Collin Sekajugo approaches his work from a distinct, aesthetic departure point that resides in his repeated return to pop culture and the omnipresent influence exuded by the global mainstream, conversing with and critiquing its many biases across visual, oral, and digital cultures. Since 2012, Sekajugo has worked with the manipulation of the common stock image to reveal its inherent biases of entitlement and privilege largely modelled on the Western self.
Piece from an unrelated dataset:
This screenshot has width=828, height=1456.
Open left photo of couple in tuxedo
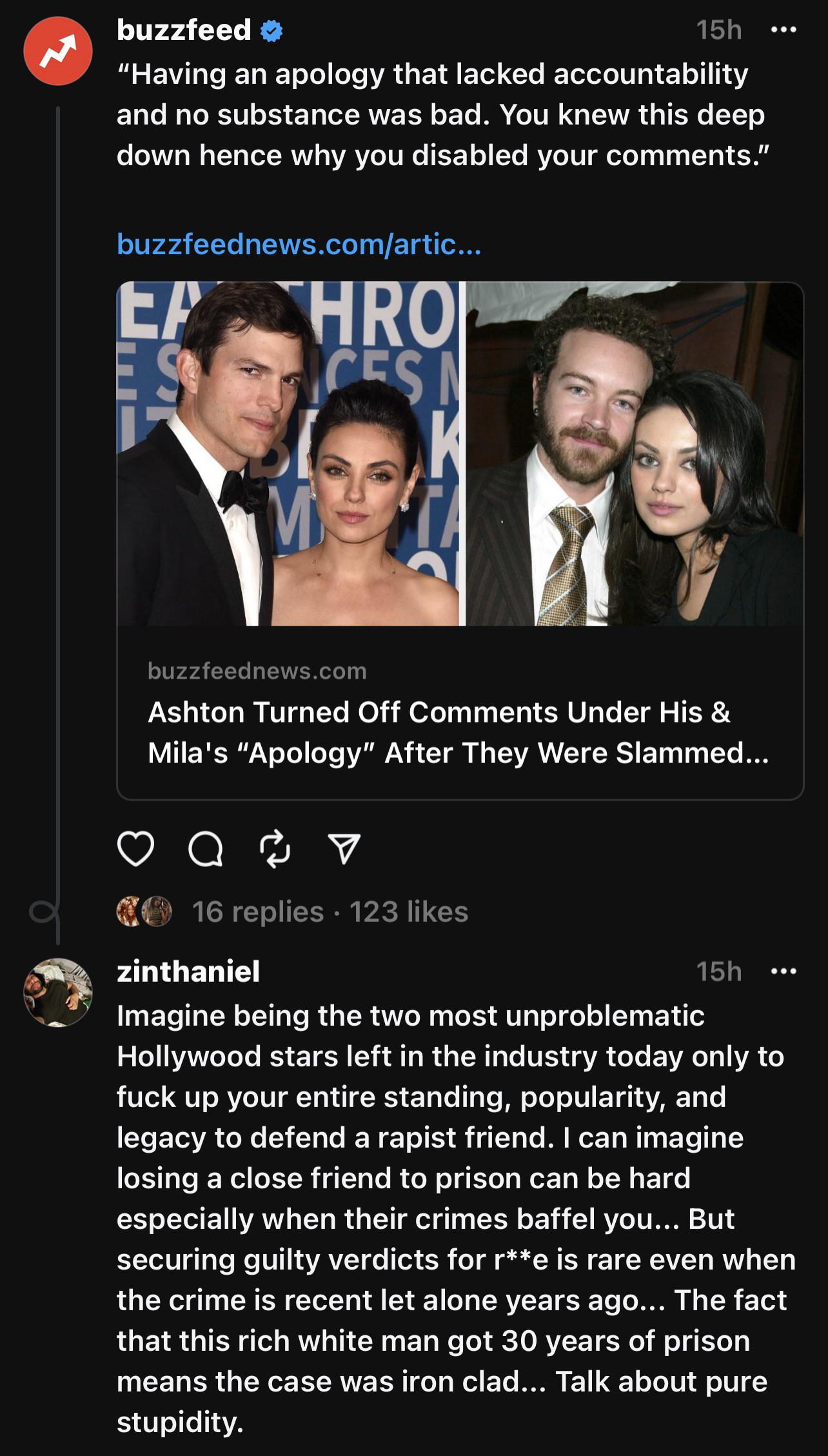coord(288,454)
Conceptually, Sekajugo’s works become pure theater, a hacking of identity that exposes truths behind these stock images that quietly continue to colonize the entire globe by the weight of their own popularity.
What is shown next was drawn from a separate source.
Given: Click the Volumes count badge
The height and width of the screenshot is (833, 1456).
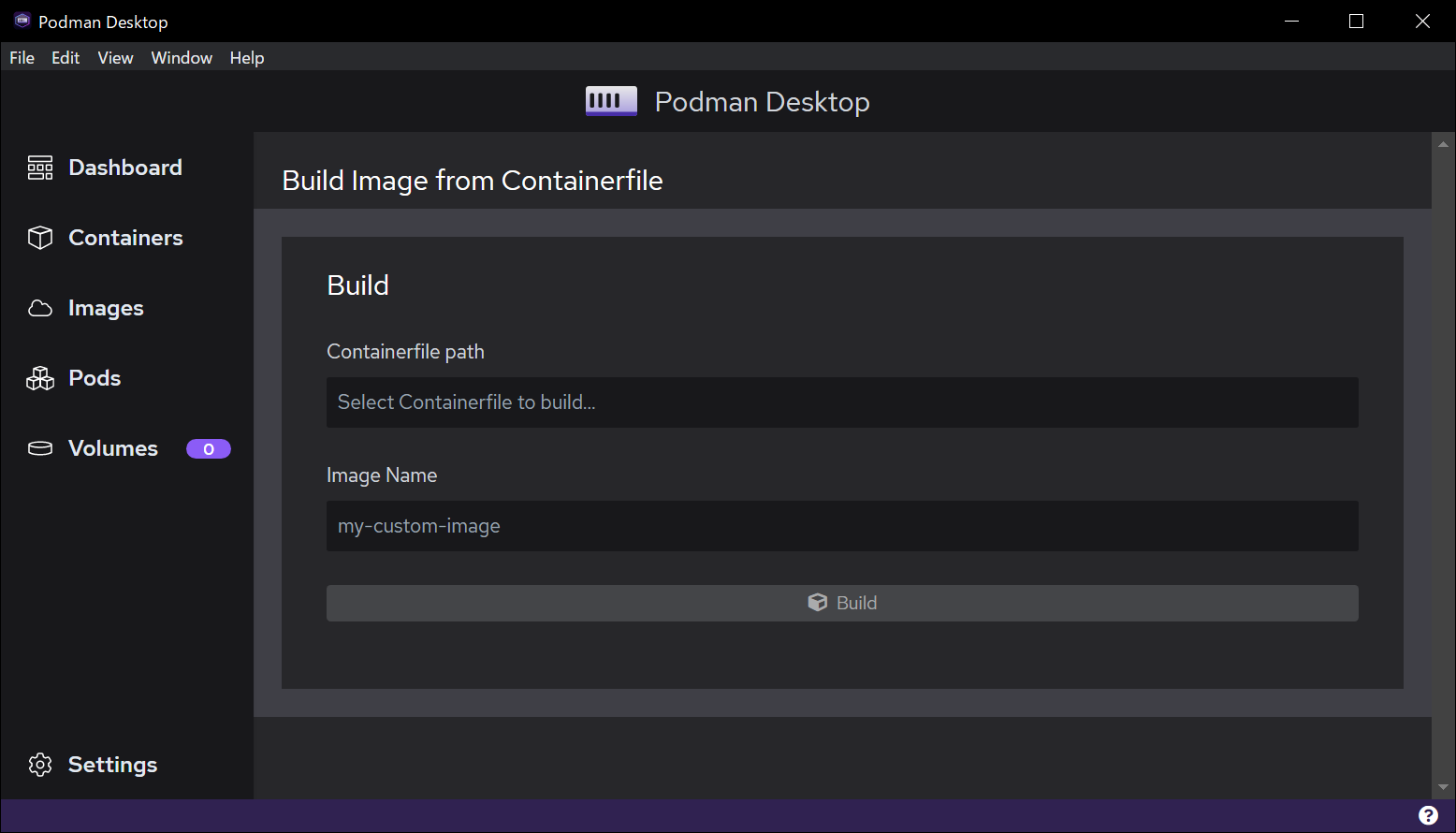Looking at the screenshot, I should [x=208, y=449].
His paintings, installations, and performance work engage social responsibility, highlighting the link between art and community in East Africa and beyond. Sekajugo’s compositions in saturated color palettes recast these mainstream depictions of mostly white subjects with Black protagonists, highlighting—among many topics—the notion of the "digital plantation" and the risks of a renewed period of African servitude in the generic service industry planned for its future populous by international global corporate interests. As a homage to his community, the artist integrates locally sourced and found materials such as barkcloth and denim fabrics into the surfaces of his works. He also uses discarded consumer materials such as polypropylene bags and wastepaper, in critique of environmentally destructive and globally unsustainable consumption and production patterns.

Shaheen Merali, curator for the Uganda National Pavilion at the 2022 Biennale di Venezia, says: “In appreciating the intriguing desire by Sekajugo ‘to create alternative cosmologies,’ we are preparing for different ‘knowledge and new politics of identity’ in civic engagement and in the changing meanings of race. The imagery with strong vernacular language creates motifs of longing, striking restrained commentaries of Anglospheric aspirations.” The artist’s portraits engage the complex sociopolitical interrelationships experienced by artists from West and Central Africa, channeling the region’s colonial history and its present-day subjugators in the form of environmental racism, foreign corporate interest, and the deterioration of social ties under the reign of e-commerce. 

In 2007, Sekajugo opened the Ivuka Project—the first visual arts space founded in Kigali, Rwanda—with the mission statement “Using Art to Change Lives.” In 2010 the artist initiated the Weaver Bird Residency, a community-based arts organization that aims to foster creative development in the Masaka area. The initiative runs art workshops and residencies at Camp Ndegeya, a retreat center in Masaka, bringing the public and the creative sector together to interact beyond the hectic urban atmosphere of Kampala, the capital city of Uganda. More recently, Sekajugo has embarked on the transformation of the visual landscape of his hometown with the initiative Make Masaka, commissioning young artists from the community in mural painting.

Collin Sekajugo (b. 1980, Masaka, Uganda) lives and works in Kampala, Uganda. In 2022 his work was showcased alongside Acaye Kerunen’s in the inaugural and award-winning Uganda National Pavilion at the 59th International Art Exhibition of La Biennale di Venezia. His work is represented in international permanent collections including the Chazen Museum of Art, Madison, WI; Smithsonian National Museum of African Art, Washington, D.C.; and the U.S. Embassy, Kigali, Rwanda. Sekajugo is also the recipient of the 2019 Chapter 4 Human Rights Award Uganda.